● TO BE DONE:
1. In the forum thread, how wide is the shelf that Andy57 built around his shed?
2. Reproduce the passage of the forum thread from "Such things as" up to and including "whatever you choose.".
3. What is the Spanish translation of this sentence from the forum thread: "The pdf files cover scale choice, and many other model railroad subjects."

Such things as scratchbuilding, switching, and operation are perfectly possible in N-scale in spite of the prejudice of a few HO types against N-scale. The photos below show some of my N-scale scratch built structures. If you want, you can click on the file name directly under the photo to enlarge it, and see details.
The pdf files cover scale choice, and many other model railroad subjects.

Good Luck, and Have Fun with whatever you choose. 

Traction Fan 🙂


----------



## RonnieC (Jul 8, 2020)

Until recently I was having same thoughts as you. Decided to go with N scale simply because it give me more room to build scenes and dioramas. Yessir my grippers and eyes aren't that good anymore but being hard headed has helped, lol. Good luck with whatever you decide


----------



## Andy57 (Feb 7, 2020)

Another new guy here. less than a year in trains. I'll say pick one and go. I was between HO and O scale and went with HO. I built a nice 4 X 12 layout with a farm, four buildings, two bridges (hand made wooden). I did enjoy it. I thought I would try O scale. So I built a 6 inch shelf around my shed about 18 inches down from rafters but above the doors. Removed track from layout and installed on shelf complete with my two bridges ( I am so proud of them) and buildings. Now my HO goes around my shed. I have started an O layout on table, track plan down but probably won't stay like it is.

● STORED RECORDS:
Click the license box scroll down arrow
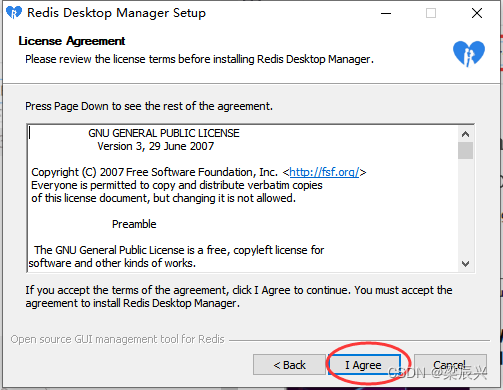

* * *

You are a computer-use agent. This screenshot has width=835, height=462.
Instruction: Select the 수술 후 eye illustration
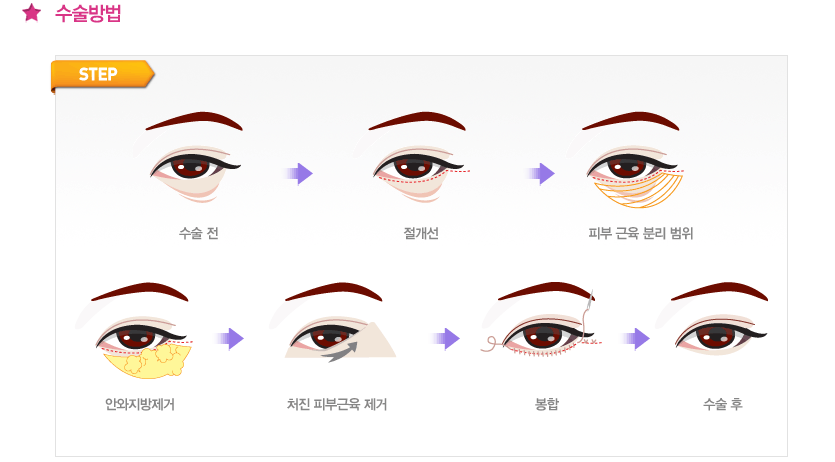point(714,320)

● WORKED ANSWERS:
1. 6 inches

2.
Such things as scratchbuilding, switching, and operation are perfectly possible in N-scale in spite of the prejudice of a few HO types against N-scale. The photos below show some of my N-scale scratch built structures. If you want, you can click on the file name directly under the photo to enlarge it, and see details.
The pdf files cover scale choice, and many other model railroad subjects.

Good Luck, and Have Fun with whatever you choose.

3. Los archivos PDF tratan la elección de escala y muchos otros temas de modelismo ferroviario.